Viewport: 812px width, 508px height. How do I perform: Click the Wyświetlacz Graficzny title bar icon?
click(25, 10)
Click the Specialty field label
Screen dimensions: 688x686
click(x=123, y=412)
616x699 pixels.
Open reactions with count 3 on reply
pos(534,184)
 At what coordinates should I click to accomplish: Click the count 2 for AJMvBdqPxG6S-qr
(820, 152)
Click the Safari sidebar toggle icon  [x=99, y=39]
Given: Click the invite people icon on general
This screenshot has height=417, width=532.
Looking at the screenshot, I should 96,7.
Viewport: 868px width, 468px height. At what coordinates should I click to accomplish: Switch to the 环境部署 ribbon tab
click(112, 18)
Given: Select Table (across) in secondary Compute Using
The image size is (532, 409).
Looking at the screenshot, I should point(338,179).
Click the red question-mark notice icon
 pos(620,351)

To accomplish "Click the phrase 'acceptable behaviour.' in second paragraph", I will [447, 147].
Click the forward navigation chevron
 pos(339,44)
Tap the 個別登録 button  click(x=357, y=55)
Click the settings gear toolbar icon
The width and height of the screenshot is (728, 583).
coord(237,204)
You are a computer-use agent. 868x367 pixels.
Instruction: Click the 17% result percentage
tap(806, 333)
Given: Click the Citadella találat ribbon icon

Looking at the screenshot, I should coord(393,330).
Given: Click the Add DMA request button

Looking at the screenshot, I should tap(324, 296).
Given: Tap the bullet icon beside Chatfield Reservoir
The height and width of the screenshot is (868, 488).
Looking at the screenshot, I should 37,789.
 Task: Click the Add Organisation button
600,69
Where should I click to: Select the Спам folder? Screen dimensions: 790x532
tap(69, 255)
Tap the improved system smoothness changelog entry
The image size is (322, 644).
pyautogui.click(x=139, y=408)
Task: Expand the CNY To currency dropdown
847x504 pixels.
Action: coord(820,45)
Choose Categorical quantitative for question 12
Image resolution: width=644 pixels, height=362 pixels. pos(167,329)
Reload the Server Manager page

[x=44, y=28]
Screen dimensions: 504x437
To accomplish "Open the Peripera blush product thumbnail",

+--

→ **What you are asked to do**: Please restate the material above exactly, line by line.

→ **The answer**:
Viewport: 812px width, 508px height. How do I perform: Click the Wyświetlacz Graficzny title bar icon?
click(25, 10)
Click the Specialty field label
Screen dimensions: 688x686
click(x=123, y=412)
616x699 pixels.
Open reactions with count 3 on reply
pos(534,184)
 At what coordinates should I click to accomplish: Click the count 2 for AJMvBdqPxG6S-qr
(820, 152)
Click the Safari sidebar toggle icon  [x=99, y=39]
Given: Click the invite people icon on general
This screenshot has height=417, width=532.
Looking at the screenshot, I should 96,7.
Viewport: 868px width, 468px height. At what coordinates should I click to accomplish: Switch to the 环境部署 ribbon tab
click(112, 18)
Given: Select Table (across) in secondary Compute Using
The image size is (532, 409).
Looking at the screenshot, I should point(338,179).
Click the red question-mark notice icon
 pos(620,351)

To accomplish "Click the phrase 'acceptable behaviour.' in second paragraph", I will [447, 147].
Click the forward navigation chevron
 pos(339,44)
Tap the 個別登録 button  click(x=357, y=55)
Click the settings gear toolbar icon
The width and height of the screenshot is (728, 583).
coord(237,204)
You are a computer-use agent. 868x367 pixels.
Instruction: Click the 17% result percentage
tap(806, 333)
Given: Click the Citadella találat ribbon icon

Looking at the screenshot, I should coord(393,330).
Given: Click the Add DMA request button

Looking at the screenshot, I should tap(324, 296).
Given: Tap the bullet icon beside Chatfield Reservoir
The height and width of the screenshot is (868, 488).
Looking at the screenshot, I should 37,789.
 Task: Click the Add Organisation button
600,69
Where should I click to: Select the Спам folder? Screen dimensions: 790x532
tap(69, 255)
Tap the improved system smoothness changelog entry
The image size is (322, 644).
pyautogui.click(x=139, y=408)
Task: Expand the CNY To currency dropdown
847x504 pixels.
Action: coord(820,45)
Choose Categorical quantitative for question 12
Image resolution: width=644 pixels, height=362 pixels. pos(167,329)
Reload the Server Manager page

[x=44, y=28]
Screen dimensions: 504x437
To accomplish "Open the Peripera blush product thumbnail",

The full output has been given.